Version-Release number of selected component (if applicable):
is30

Expected results:
Migration should fail, after some time out.

Comment 1 Ilanit Stein 2014-01-12 08:43:54 UTC
Created attachment 848845 [details]
engine.log

Comment 2 Ilanit Stein 2014-01-12 08:44:37 UTC
Created attachment 848846 [details]
host_1 logs (hostname: host19-rack06..., time 2 hours behind rhevm)

Comment 3 Ilanit Stein 2014-01-12 08:45:26 UTC
Created attachment 848847 [details]
host_2 logs (hostname: host20-rack06..., time 2 hours behind rhevm)

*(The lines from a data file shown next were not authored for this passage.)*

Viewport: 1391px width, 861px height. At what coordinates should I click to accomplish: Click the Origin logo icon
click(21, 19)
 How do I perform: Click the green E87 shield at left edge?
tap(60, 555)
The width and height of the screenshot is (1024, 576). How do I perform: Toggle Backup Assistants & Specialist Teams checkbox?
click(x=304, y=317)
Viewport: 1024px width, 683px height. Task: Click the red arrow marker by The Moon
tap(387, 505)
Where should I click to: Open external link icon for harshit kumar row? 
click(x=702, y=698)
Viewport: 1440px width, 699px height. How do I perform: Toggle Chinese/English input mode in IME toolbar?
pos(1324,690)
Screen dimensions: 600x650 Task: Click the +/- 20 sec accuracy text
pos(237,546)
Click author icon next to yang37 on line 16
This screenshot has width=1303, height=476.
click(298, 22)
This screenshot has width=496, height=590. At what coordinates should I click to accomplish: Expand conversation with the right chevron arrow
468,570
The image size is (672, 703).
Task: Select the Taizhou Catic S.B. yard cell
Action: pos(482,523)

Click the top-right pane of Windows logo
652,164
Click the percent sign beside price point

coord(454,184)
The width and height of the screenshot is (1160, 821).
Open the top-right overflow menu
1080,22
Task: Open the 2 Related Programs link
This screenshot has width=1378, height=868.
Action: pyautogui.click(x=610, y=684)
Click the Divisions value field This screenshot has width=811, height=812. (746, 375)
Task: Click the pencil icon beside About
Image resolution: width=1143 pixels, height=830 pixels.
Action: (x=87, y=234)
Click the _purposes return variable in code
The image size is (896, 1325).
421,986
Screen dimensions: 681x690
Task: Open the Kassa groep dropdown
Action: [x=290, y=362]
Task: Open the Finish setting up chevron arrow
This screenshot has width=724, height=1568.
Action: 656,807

Comment 4 Michal Skrivanek 2014-01-13 08:32:47 UTC
logs from host 1 seems to be corrupted (or wrong, I see date 6.1., but host 2 is 12.1.)
Also please specify which VM it was to filter out the noise

Comment 5 Ilanit Stein 2014-01-13 15:45:25 UTC
Created attachment 849465 [details]
host_1 logs (hostname: host19-rack06..., time 2 hours behind rhevm)

Adding the correct host 1 (host19) logs.

Comment 6 Ilanit Stein 2014-01-14 08:07:38 UTC
VM name: POOLTEST-1

Migration start line in engine.log:
2014-01-12 09:37:42,284 INFO  [org.ovirt.engine.core.dal.dbbroker.auditloghandling.AuditLogDirector] (pool-4-thread-46) [3ffbb2e7] Correlation ID: 3ffbb2e7, Job ID: 3cd1a039-3e2f-4234-969a-fe4838757d55, Call Stack: null, Custom Event ID: -1, Message: Migration started (VM: POOLTEST-1, Source: host19-rack06.scale.openstack.engineering.redhat.com, Destination: host20-rack06.scale.openstack.engineering.redhat.com, User: admin@internal).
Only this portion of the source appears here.